Dünyayı çekip çeviren, hayatı şekillendiren insan kendine çeki düzen vermekte ihmalkar davranmayı sever.
İnsanın kendisini değiştirmesi, dünyayı değiştirmesinden daha zordur.
Ne hikmetse insan hep dışarıyı değiştirmek ve dönüştürmekle meşguldür; fakat kendisine dönüp de bakmaz.
Çünkü insan rahatı sever, zor olana talip olmaz.
Neşe de insan için üzüntü de; kolaylık da insana, zorluk da.
Hayatın gerçekleri, hayatın önümüze çıkardığı durum ve hadiseler farklılık gösterse de, hepsi insanın imtihanı gereği oluşur.
İmtihan yani insanın değerini ortaya çıkaran süreç.
İnsan, önüne çıkan fırsatlar veya engeller, elinde bulduğu imkanlar ya da imkansızlıklar, sahip olduklarını kaybetme ya da farklı şeylere sahip olma ile karşı karşıya kaldığında nasıl davranıyor?
Elde ettiğinde şimarıyor, kaybettiğinde yeise mi kapılıyor?
Kanaat edebiliyor mu?
Şükredebiliyor mu?
Ya da nankörlük ve isyan içerisinde mi?
İnsan değiştirmek için müdahale edebildiği durumlarla karşılaştığı gibi, çoğu defa değiştiremediği şartlarla da karşı karşıya kalabiliyor ve oluşan duruma göre yaşamaya, şartlara uyum sağlamaya çalışıyor.
Arkasındaki mülahazalar her ne olursa olsun, tüm dünyayı etkisi altına alan koronavirüs insanlığa böyle bir tecrübe yaşattı.

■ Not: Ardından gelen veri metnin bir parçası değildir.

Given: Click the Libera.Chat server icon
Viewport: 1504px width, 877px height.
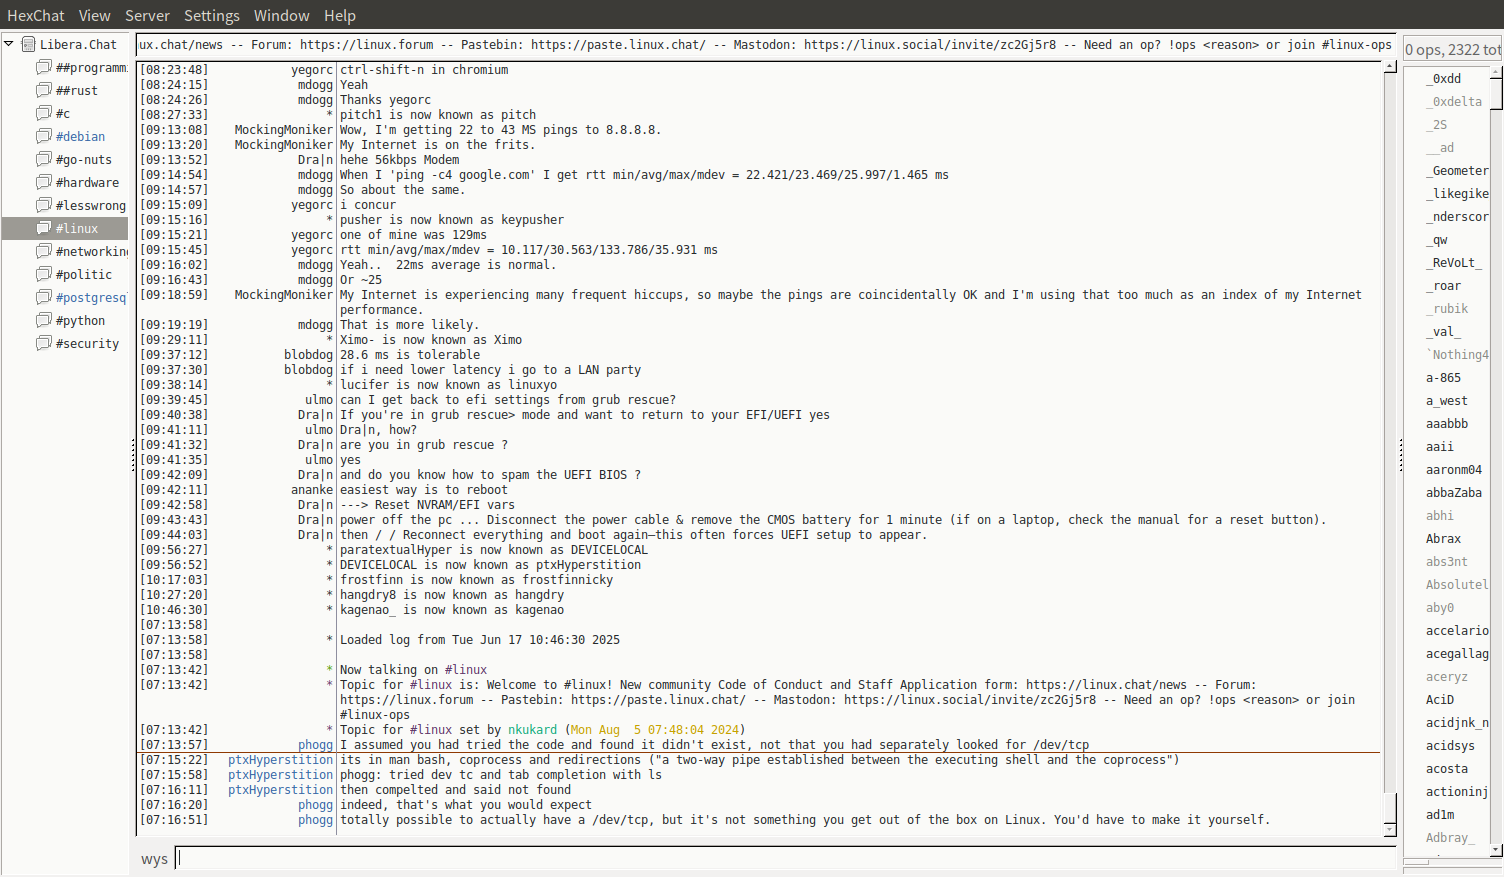Looking at the screenshot, I should [x=29, y=44].
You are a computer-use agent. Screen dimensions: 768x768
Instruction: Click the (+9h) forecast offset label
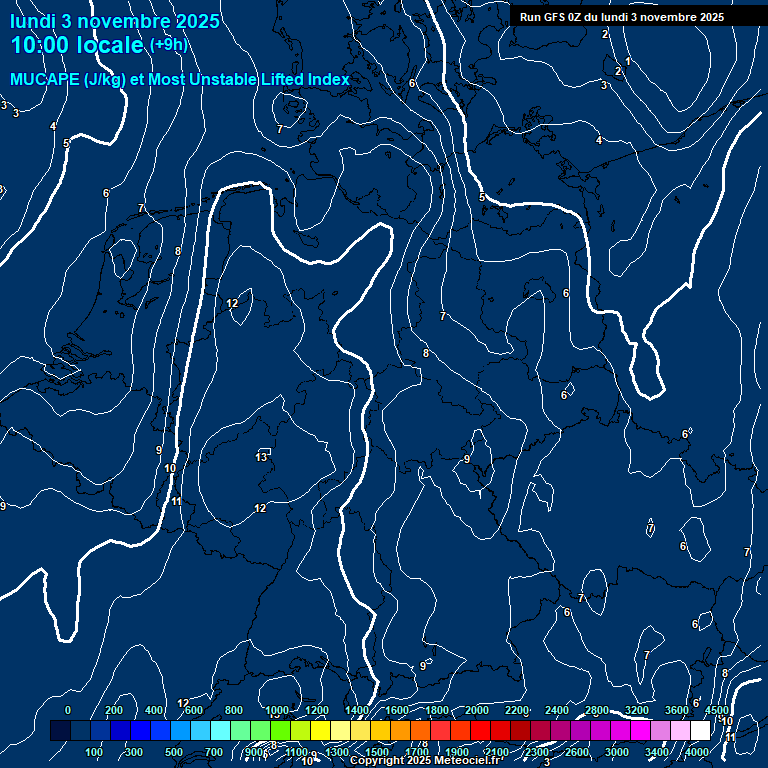tap(168, 45)

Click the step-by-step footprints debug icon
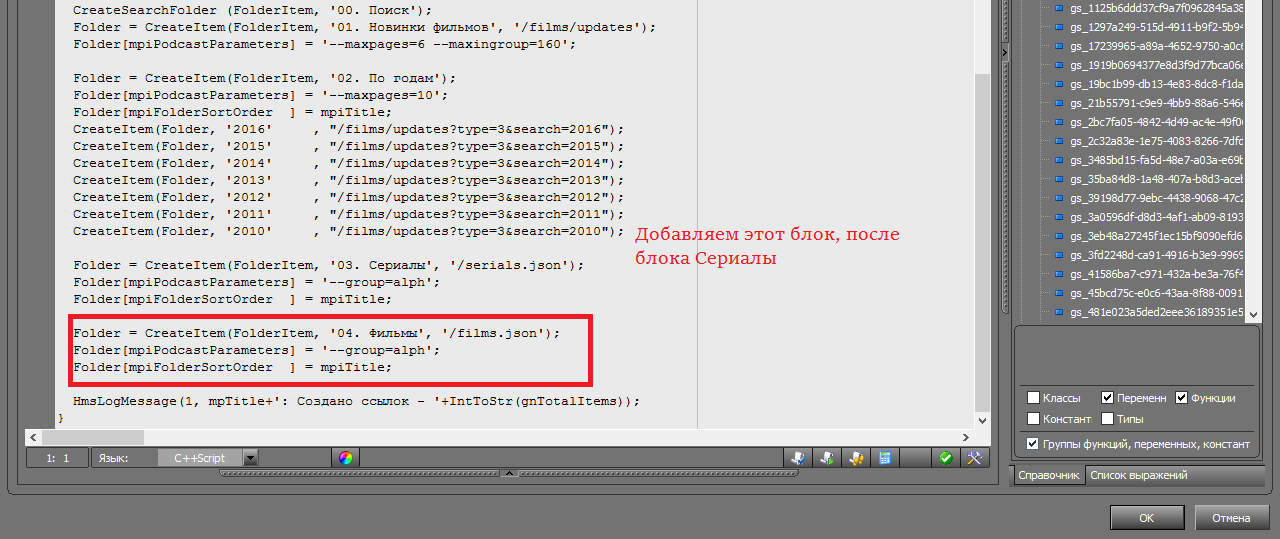(x=856, y=458)
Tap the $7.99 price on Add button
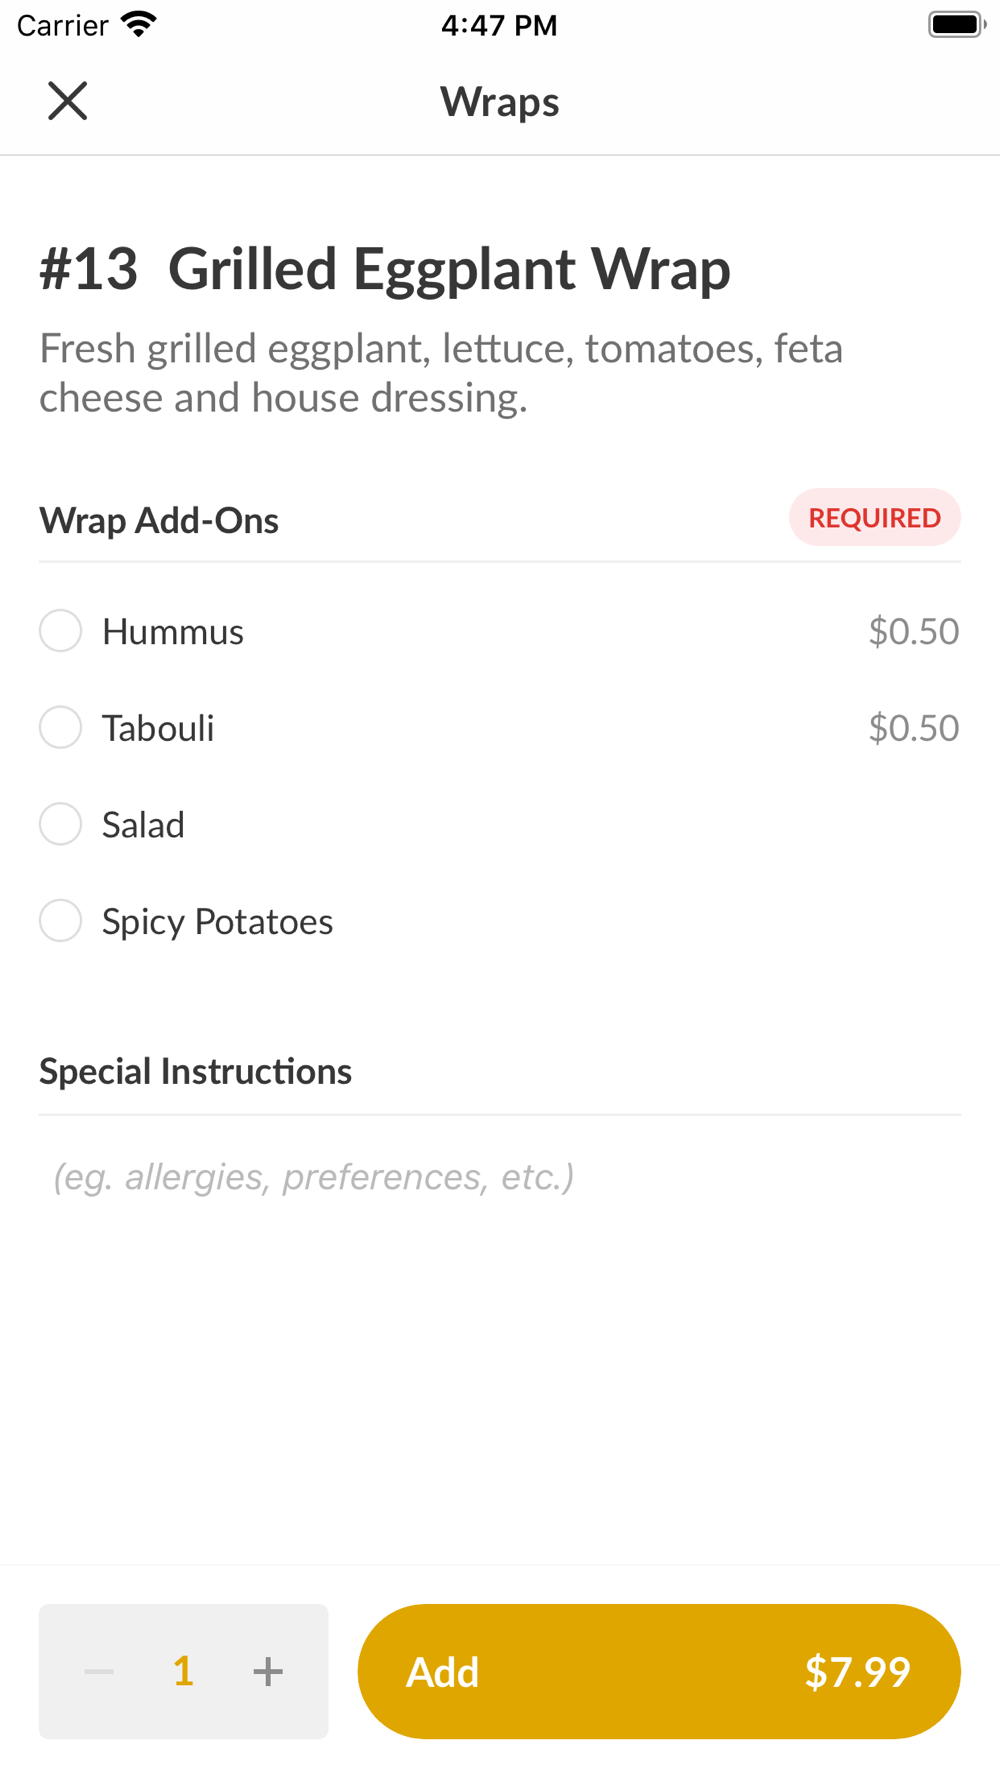 click(857, 1671)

Başlangıçta çok uzun sürmeyeceğini düşündük, fakat birden bire hayatımızın merkezine gelip oturdu ve tüm hayatımızı etkiledi.
Ramazan ayı da bu sebeple alışılageldiğin dışında tecrübe edildi.
Camilerden, cumalardan, teravihlerden mahrum kalındı.
İnsan sahip olduğunun kıymetini çok az biliyor.
Nimet içerisinde bulunurken nimeti hakkıyla çok az takdir ediyor.
Elindekini kaybettiğinde ancak o zaman anlıyor kaybettiği şeyin değerini.
Adeta mahrumiyet mahrum olunan şeyin kıymetini ortaya çıkarıyor.
Her ne kadar zor ve sıkıntılı süreçler geçirilmiş/geçiriliyor olsa da, insan umudu da, neşeyi de elden bırakmıyor/bırakmamalıdır.
Hayat ancak umudunu korumakla yaşanır; hayata dair umudunu kaybedenler ölmeyi tercih ederler.
Aslolan ölmek değil, yaşamak, yaşamak için umut dolu olmaktır.
Ölüm ise mukadderat; istenmeyen ama kaçınılmaz son.
Unutulmamalıdır ki; her zorlukla birlikte bir kolaylık vardır.
Sıkıntı ve zorluklar ilanihaye gitmez; pürüzsüz ve sorunsuz bir hayatın gitmediği gibi.
Bazen öyle bazen böyle.
Ama bayramlar hep sevincin sembolü olmuştur.
Neşeyi, sevinci, kardeşliği, esenliği, huzur ve barışı temsilen gelen bayramlar hayata dair umudumuzu artıran günlerdir.
Huzurlu, umutlu ve mutlu bayramlarınız olsun.